(Item-finding records)
—————

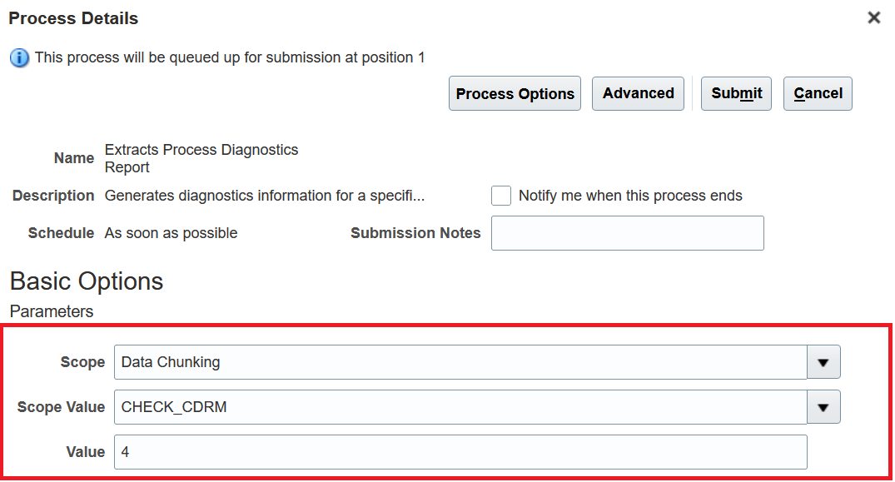Click the 'As soon as possible' schedule text

click(x=171, y=233)
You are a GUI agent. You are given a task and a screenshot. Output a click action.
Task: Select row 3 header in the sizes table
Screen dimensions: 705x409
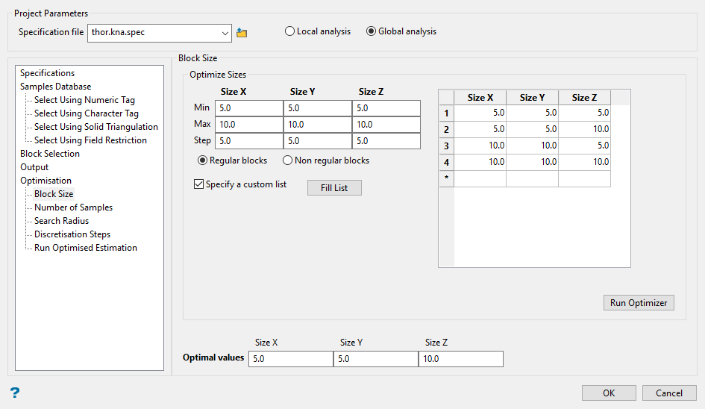click(x=446, y=146)
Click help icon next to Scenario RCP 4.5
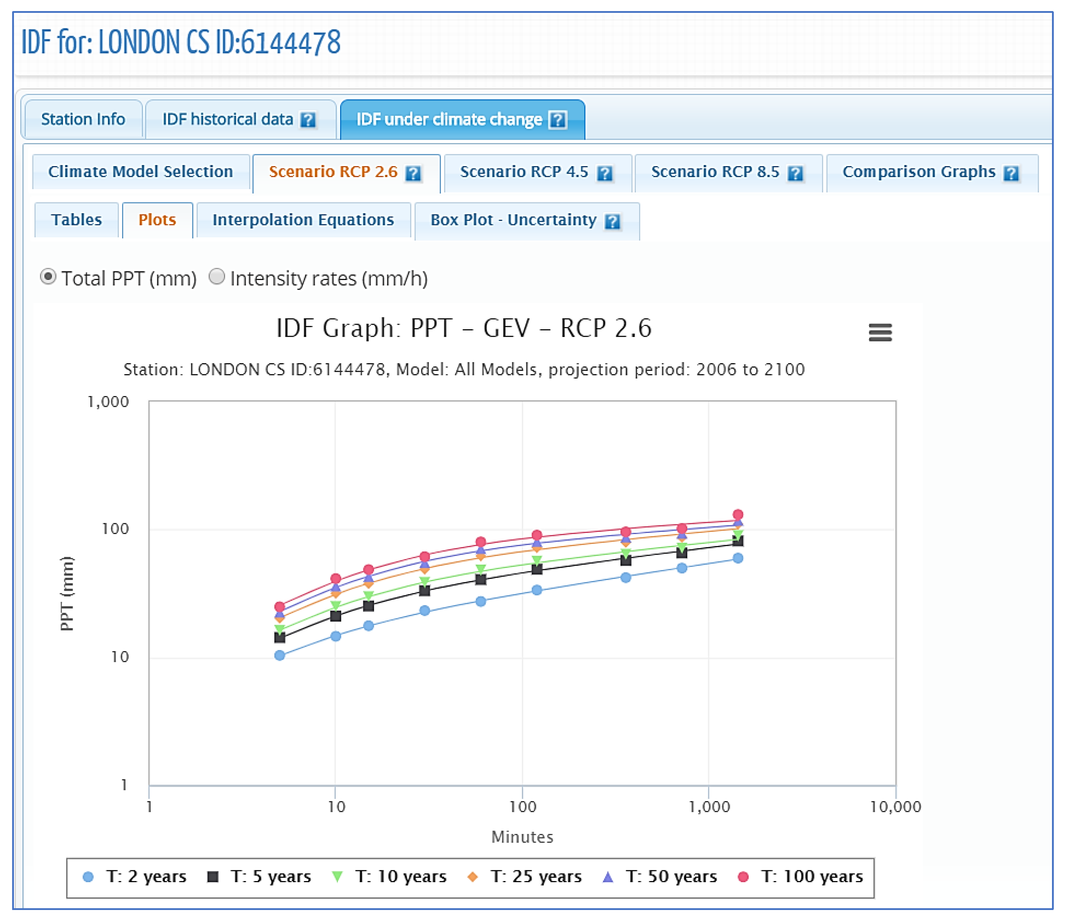 coord(605,173)
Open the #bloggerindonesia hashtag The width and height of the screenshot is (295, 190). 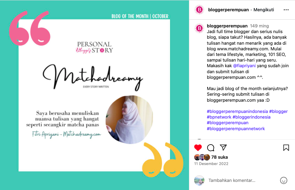click(x=251, y=117)
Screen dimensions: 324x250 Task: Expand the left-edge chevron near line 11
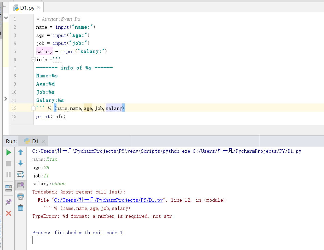[5, 99]
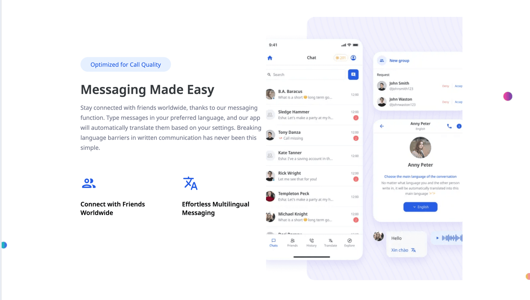Click the Chats tab icon in bottom nav

pyautogui.click(x=273, y=240)
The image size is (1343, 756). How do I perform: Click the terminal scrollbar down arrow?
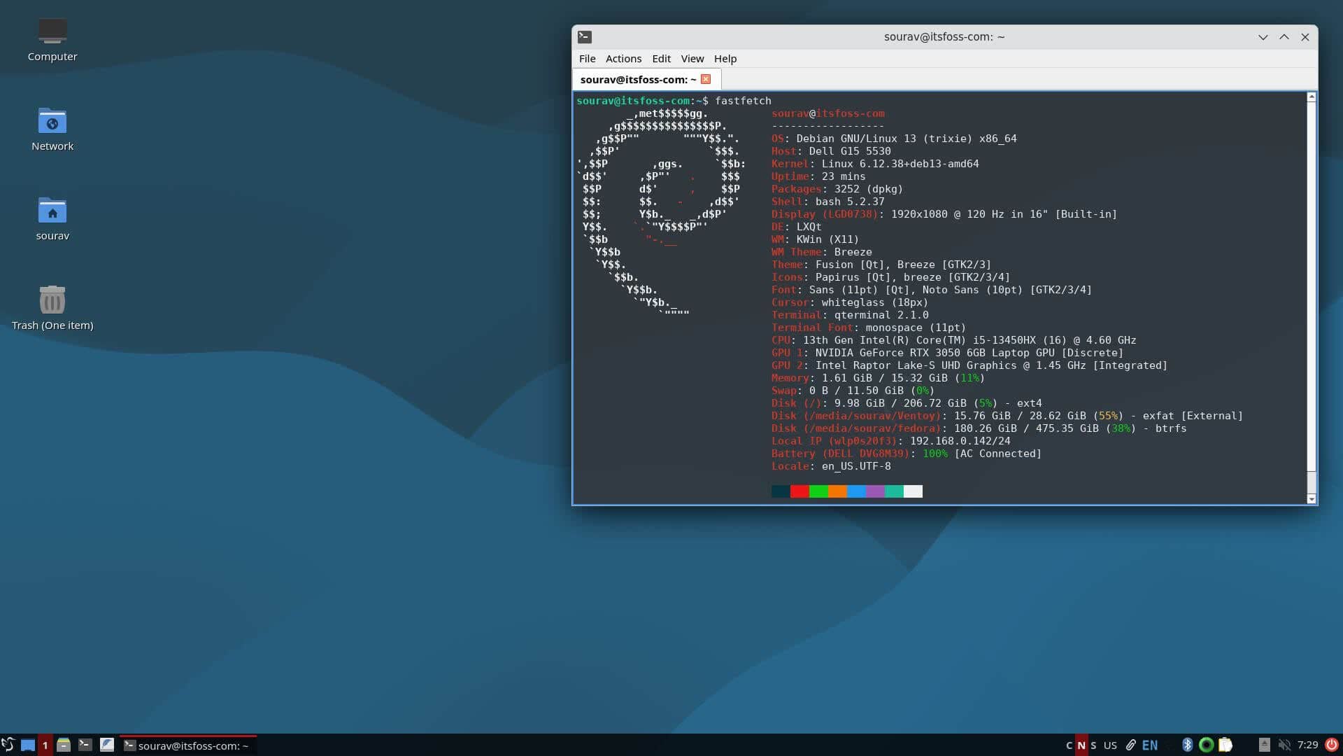coord(1312,498)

—————

§ **Exercise**: Return verbatim the lines of the items above, starting with the line that contains "Screen dimensions: 324x250" and continuing through the end of the items. Leave the pictures out of the answer.

§ **Answer**:
Screen dimensions: 324x250 Task: Expand the left-edge chevron near line 11
[5, 99]
Click the Chats tab icon in bottom nav

pyautogui.click(x=273, y=240)
The image size is (1343, 756). How do I perform: Click the terminal scrollbar down arrow?
coord(1312,498)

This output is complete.